Lease rates go up each year by up to 3.9%, no matter how much or how little electric rates move. And people who don’t use a lot of electricity aren’t likely to see savings, SolarCity says. In California, for instance, that’s anyone with electric bills under $150 a month.
Given federal tax credits, homeowners with available cash may also do better financially to buy a system, says REC’s Woods. SolarCity, as does REC, also offers outright sales, as well as leases or leaselike options.
But for those without cash or the gumption to maintain their solar systems, leasing is a “pretty good deal,” says Paula Mints, analyst at research firm Navigant Consulting.
The too-good-to-be-true thought crossed the mind of Los Angeles architect Colin Summers, 43.
“It felt a bit like subprime loans,” Summers says. He contacted SolarCity after spotting a Prius blanketed in the SolarCity logo.
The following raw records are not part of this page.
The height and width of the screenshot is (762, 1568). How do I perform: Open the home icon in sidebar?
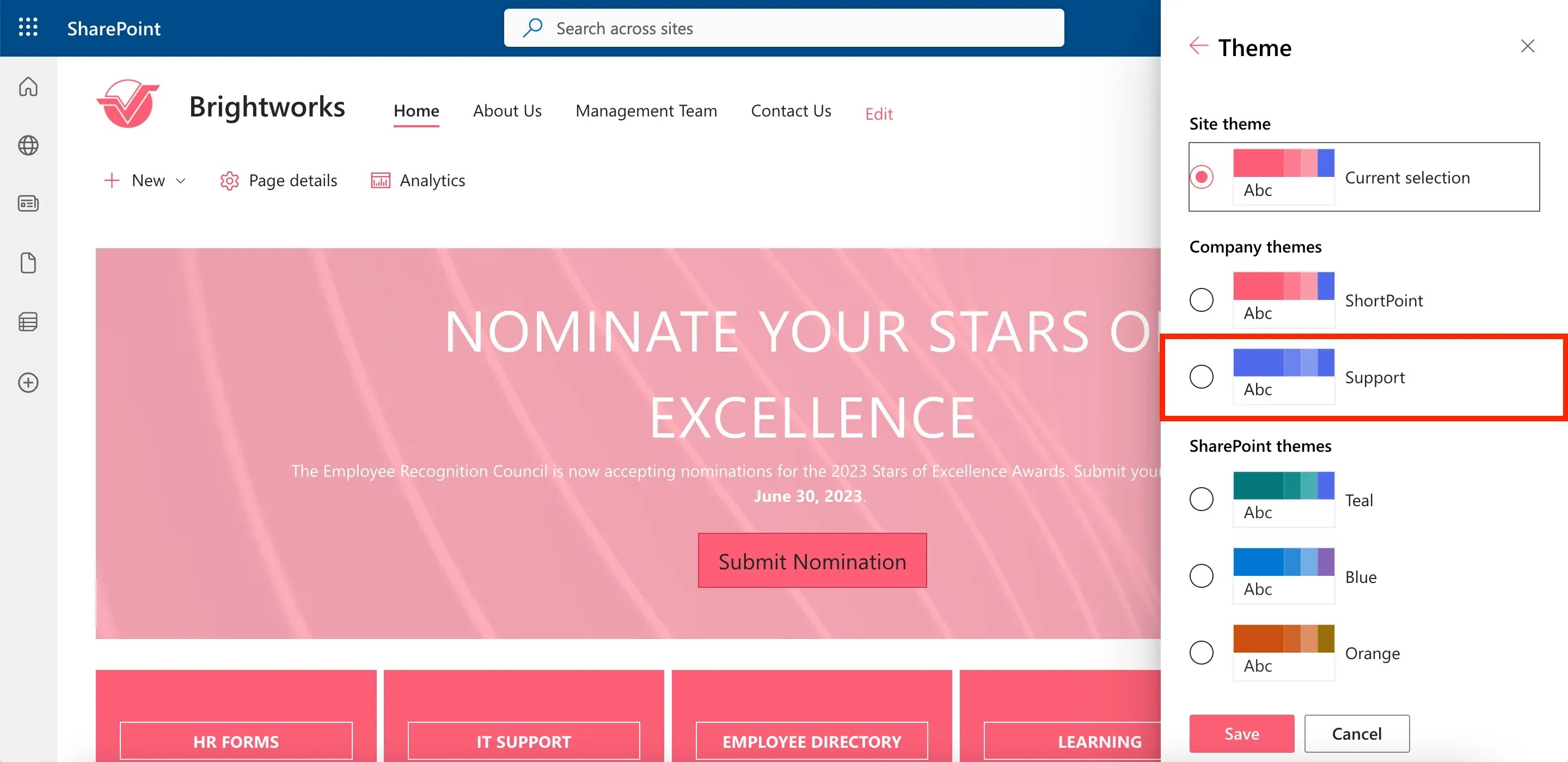[x=28, y=87]
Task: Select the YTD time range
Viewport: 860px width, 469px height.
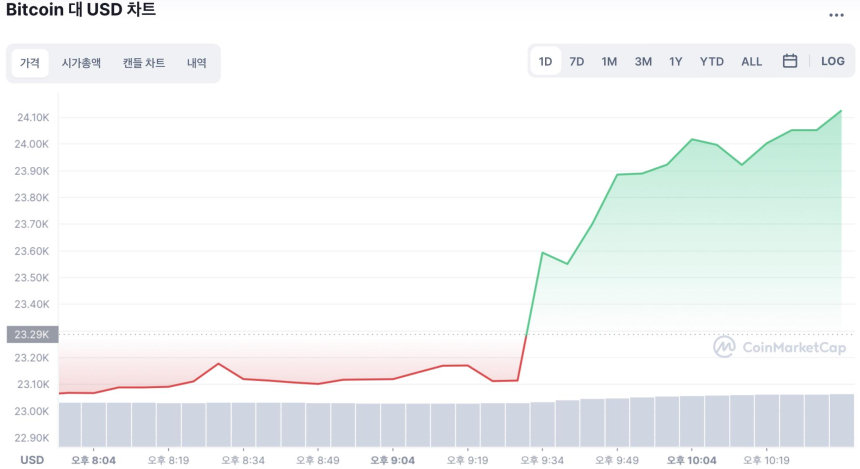Action: point(712,61)
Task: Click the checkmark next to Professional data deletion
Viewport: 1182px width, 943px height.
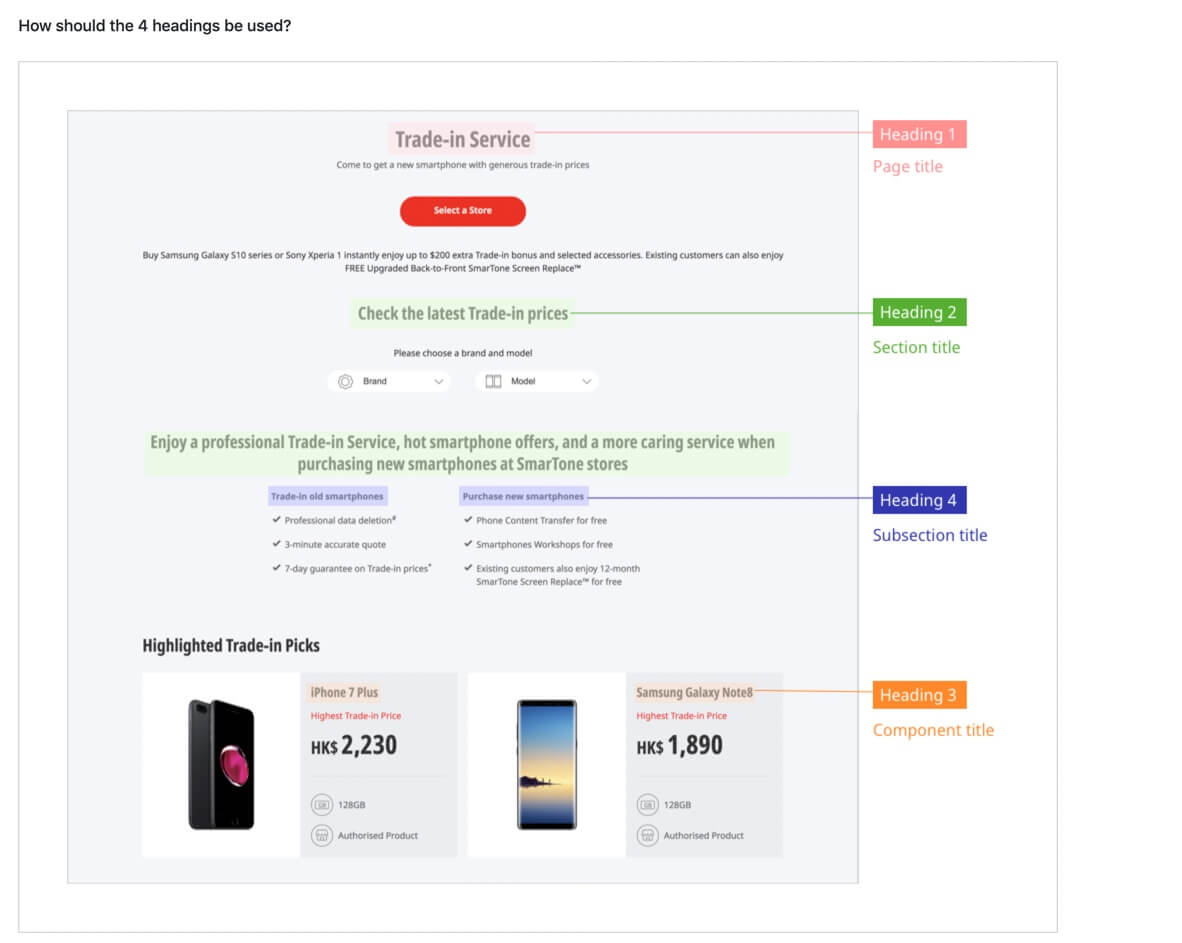Action: (x=276, y=520)
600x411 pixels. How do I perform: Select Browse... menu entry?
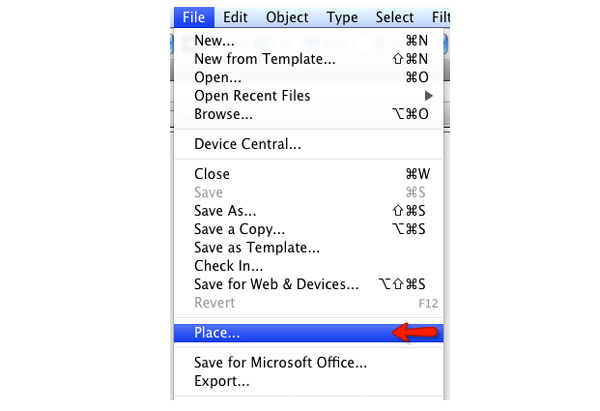click(x=223, y=114)
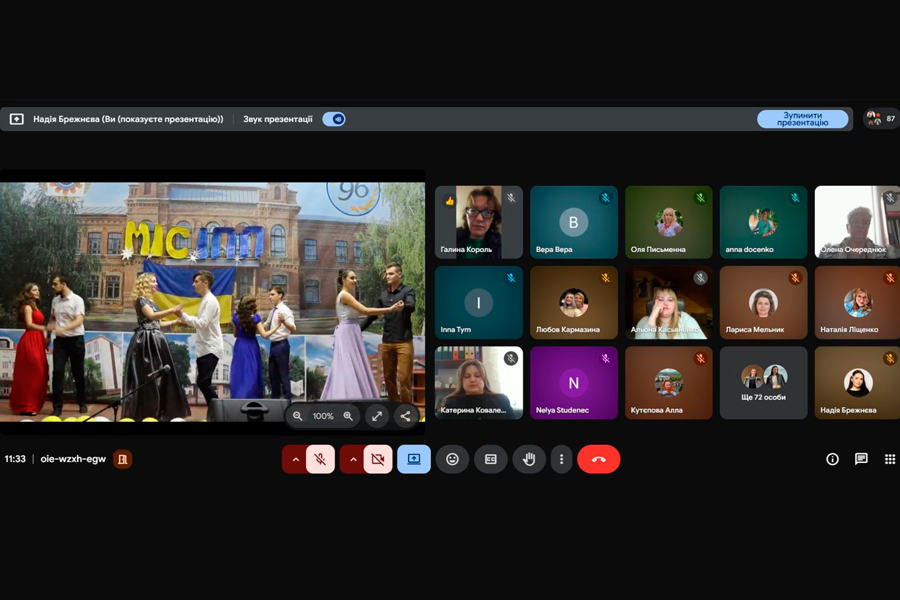
Task: Raise your hand in the meeting
Action: click(529, 459)
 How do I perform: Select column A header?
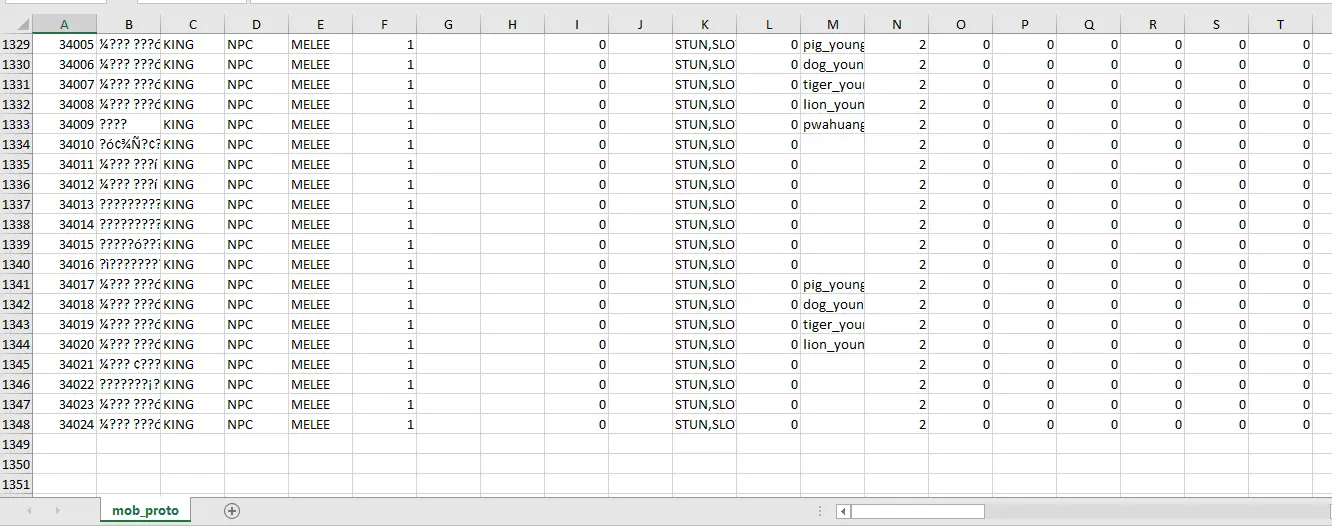[x=64, y=24]
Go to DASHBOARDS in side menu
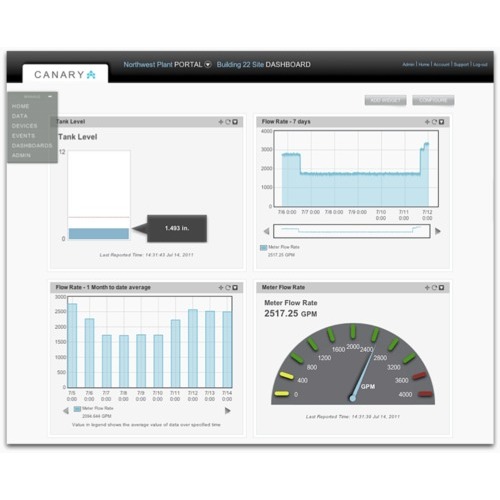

Summers signed up for a SolarCity lease for his 2,000-square-foot Santa Monica home last year. The impetus? He likes being green. He loves technology. And his electricity bills had jumped to more than $300 a month.
Summers now pays about $200 a month: $80 for electricity and $120 for the lease. If he sells his home, Summers can transfer the lease to the new homeowner or pay it off.
Given the lure of green living among Santa Monica residents and the financial savings, Summers expects solar to be “more of a selling point than a problem.”
Underwater hockey ’showed drive’
Some big names have bet on Rive and his elder brother, Peter, SolarCity co-founder.
SolarCity has raised $80 million in venture capital funding, including from Draper Fisher Jurvetson.
-
Lyndon Rive was 22 when the venture capital firm first invested in him. One thing that impressed Fisher was Rive’s underwater hockey skill. The sport is played with lead pucks, pushed along the bottom of the pool by short sticks. Players wear fins and snorkels.
At age 18, Rive joined South Africa’s men’s open division team. In 2004 and 2006, he played for the U.S. team. In 1998, he first came to the U.S. as part of the South African team. Shortly thereafter, he sold his South African company and followed a brother to Silicon Valley.
“The notion of playing hockey underwater while holding your breath showed me Rive had extra passion and drive,” Fisher says.
Another SolarCity investor is Elon Musk, co-founder of online payment system PayPal, co-founder of electric carmaker Tesla Motors and CEO of rocket-maker SpaceX.
-
To say that Musk and Rive go way back is an understatement. Not only are they cousins, but their mothers are twins, and their fathers share the same birthday.
It was on a road trip with Musk to the Burning Man art event in the desert of Nevada that Rive first started thinking of solar.
Musk had invested in Everdream, too, and asked Rive what they were going to do next. Musk tossed out the idea of solar.
Rive and his brother, Peter, who is so green he catches his rainwater, vetted the idea. While technologists at heart, the Everdream co-founders decided the market didn’t need a new solar panel or something else technical as much as it needed a new brand that made adoption easier.
Currently, about 65% of SolarCity’s new residential customers choose to lease vs. buy a system, SolarCity says. The key to SolarCity’s future success, Rive says, is getting every homeowner-customer to feel like a VIP – whether they lease or buy.